Conservation Plan
- Author: James Semple Kerr
- Language: English
- Genre: Heritage conservation
- Publication date: 1982
- Publication place: Australia
- Media type: Print (hardback & paperback), online
- Pages: 84 pp
- ISBN: 1-86364-026-6

= Conservation Plan =

Work by James Semple Kerr

The Conservation Plan is an important publication written by James Semple Kerr in 1982 and revised many times. It was a landmark in Australian conservation. The document "...outlines the logical processes of the Burra Charter, and how to prepare a Conservation Plan to guide and manage change to a heritage item appropriately". Subtitled "a guide to the preparation of conservation plans for places of European cultural significance", it has guided building conservation in Australia and around the world.
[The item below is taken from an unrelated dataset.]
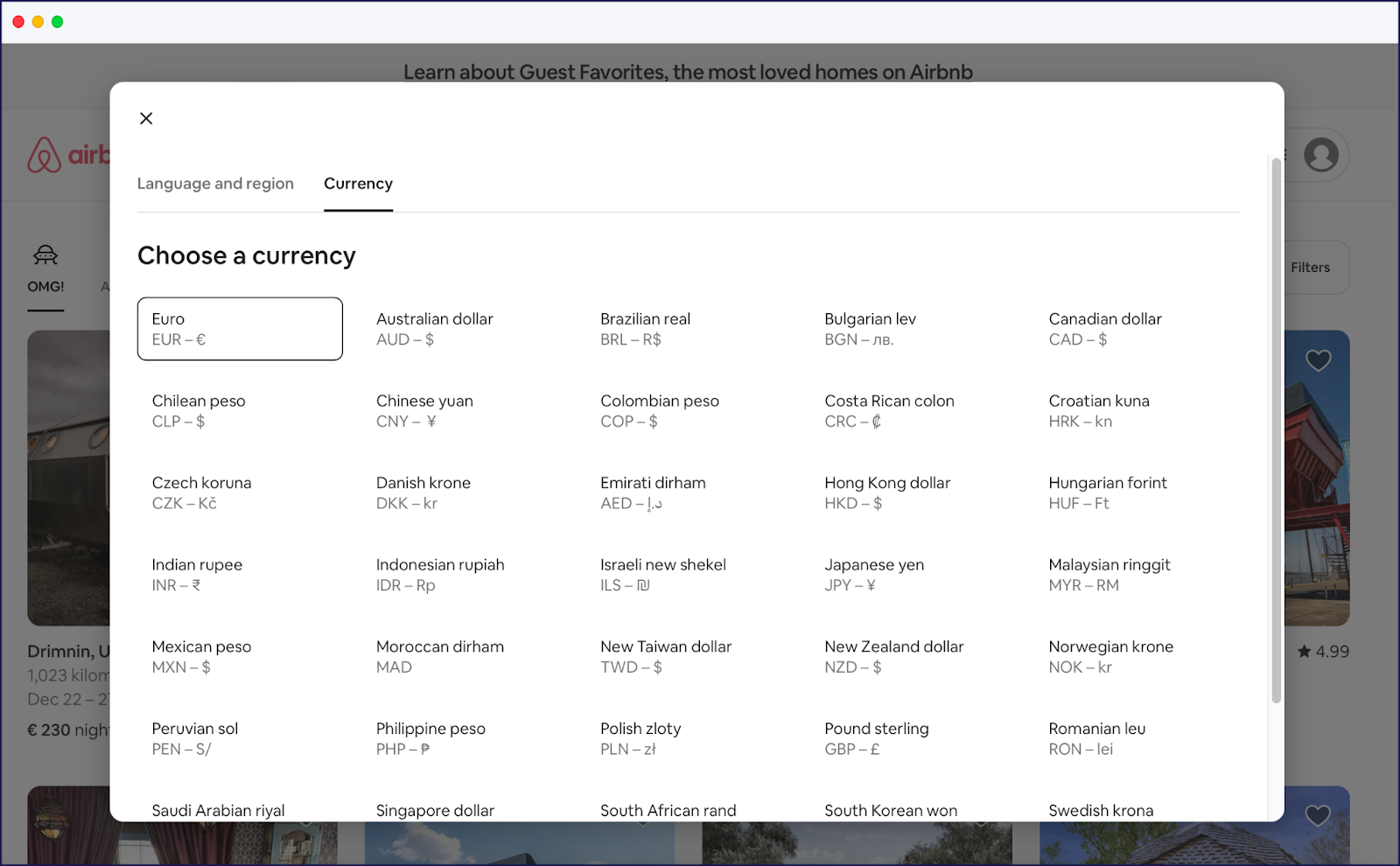Click the heart on the bottom-right listing
This screenshot has width=1400, height=866.
click(1319, 814)
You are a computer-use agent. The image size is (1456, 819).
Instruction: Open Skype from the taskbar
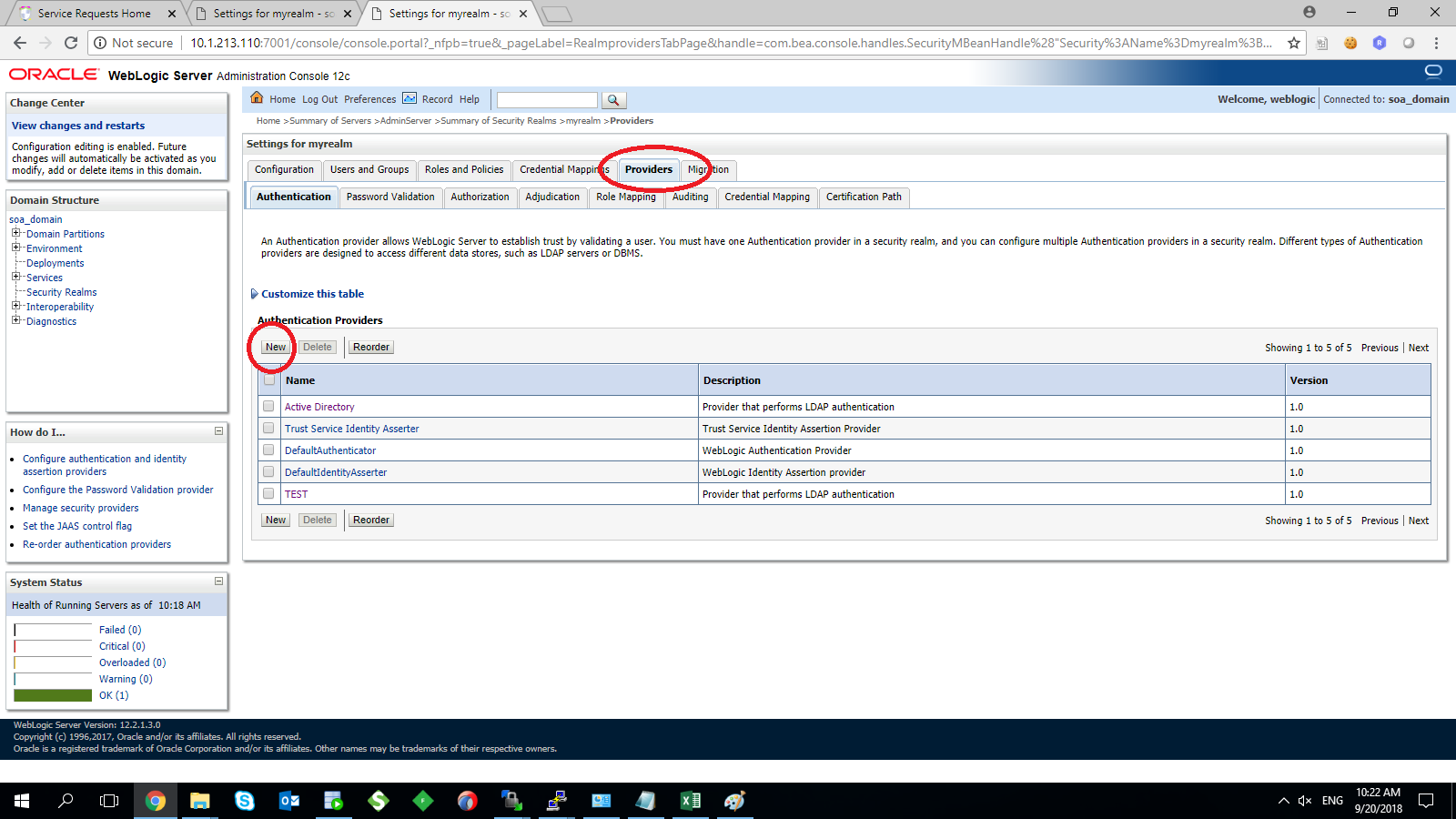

The Conservation Plan is widely used by heritage practitioners and property owners in Australia, and worldwide as a primary guide to the process of researching, documenting and managing historic places in accordance with the Burra Charter, through a logical process. First published by the National Trust of Australia (NSW) in 1982, it has subsequently been reprinted in expanded form over seven editions and twelve printing impressions. The concept has been adopted worldwide as a critical process for conserving heritage places, for example in the British Heritage Lottery Fund guidance note Conservation Plans for Historic Places, Wales and British Columbia.